Records:
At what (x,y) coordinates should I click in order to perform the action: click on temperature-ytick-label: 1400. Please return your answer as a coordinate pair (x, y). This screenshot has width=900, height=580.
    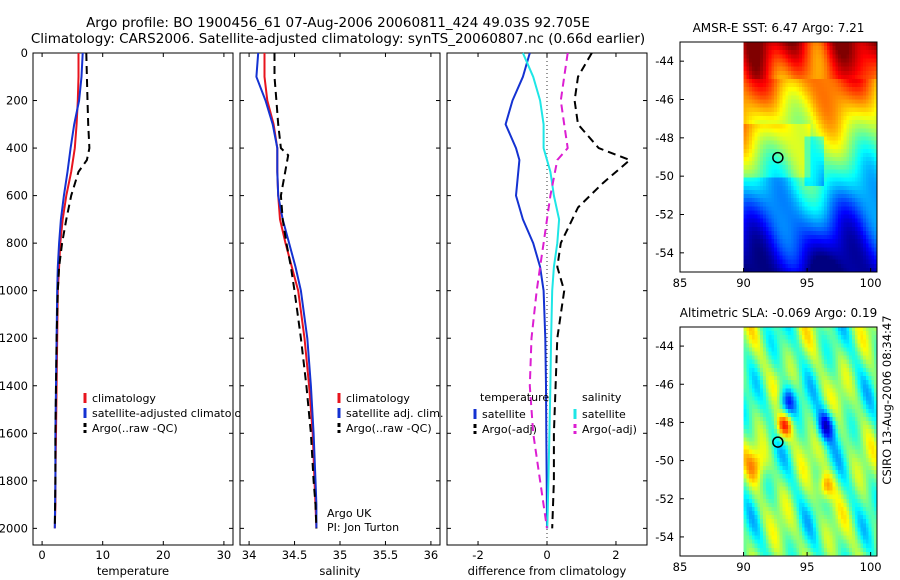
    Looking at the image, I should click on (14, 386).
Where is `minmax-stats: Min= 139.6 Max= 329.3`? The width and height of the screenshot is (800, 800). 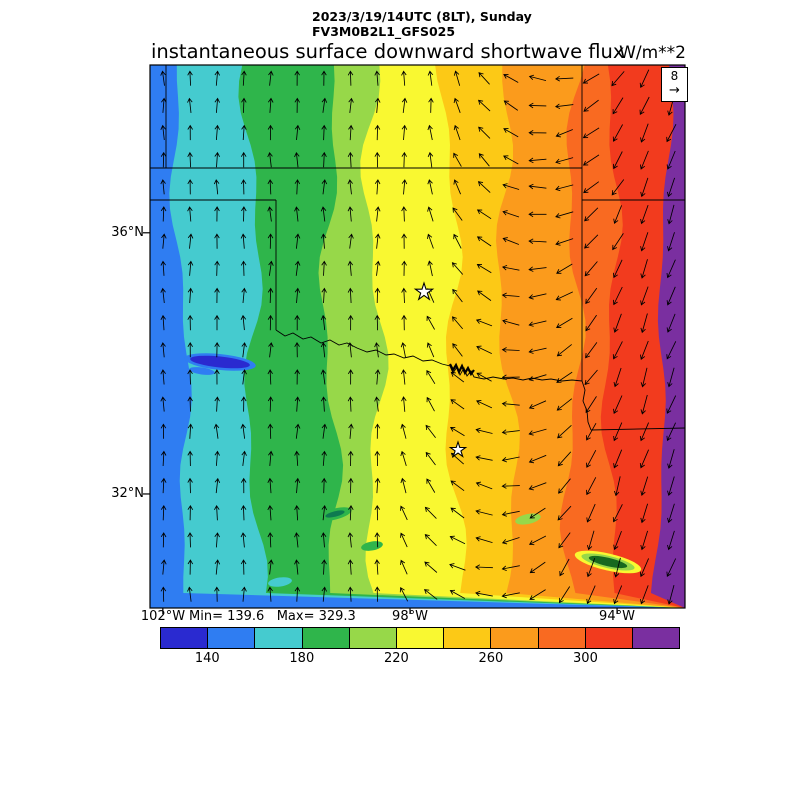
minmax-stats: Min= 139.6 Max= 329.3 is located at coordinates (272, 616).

---

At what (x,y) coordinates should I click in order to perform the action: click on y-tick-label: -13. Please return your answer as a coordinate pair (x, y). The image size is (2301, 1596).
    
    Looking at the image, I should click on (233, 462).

* * *

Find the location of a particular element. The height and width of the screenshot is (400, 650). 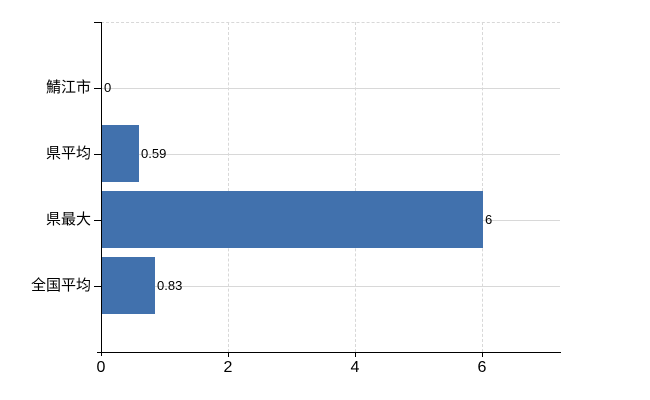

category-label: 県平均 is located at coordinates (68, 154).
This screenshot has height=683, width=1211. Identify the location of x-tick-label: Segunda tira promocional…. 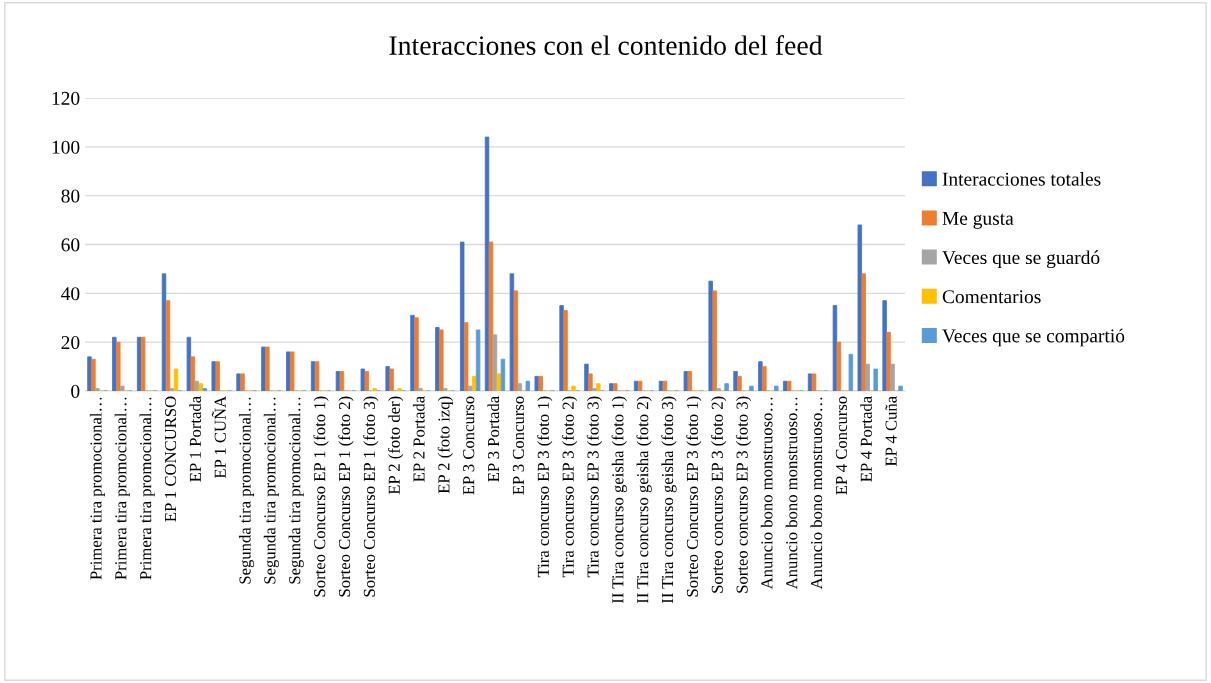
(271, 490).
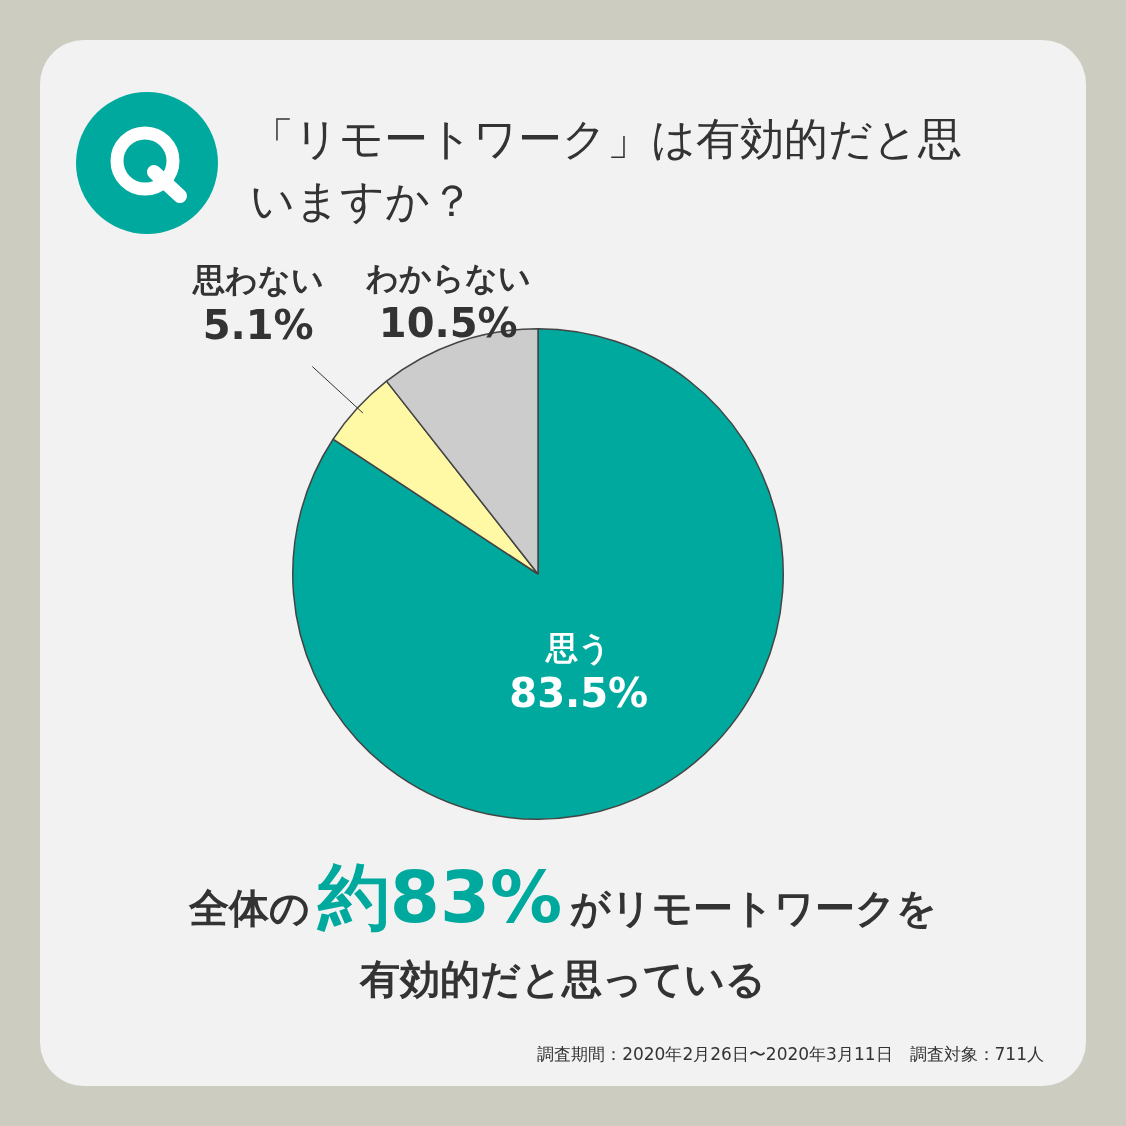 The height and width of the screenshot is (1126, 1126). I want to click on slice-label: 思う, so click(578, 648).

Your task: Can you lay out the part of the material that opens with the line containing "has width=900, height=580." and closes with the line containing "minmax-stats: Min= 139.6 Max= 329.3 is" as a Markdown table with the columns Row and Material line, one numbered row per line, skipping blank lines and leaving the pictures out?

Final answer:
| Row | Material line |
|---|---|
| 1 | At what (x,y) coordinates should I click in order to perform the action: click on temperature-ytick-label: 1400. Please return your answer as a coordinate pair (x, y). This screenshot has width=900, height=580. |
| 2 |     Looking at the image, I should click on (14, 386). |
| 3 | Where is `minmax-stats: Min= 139.6 Max= 329.3`? The width and height of the screenshot is (800, 800).  |
| 4 | minmax-stats: Min= 139.6 Max= 329.3 is located at coordinates (272, 616). |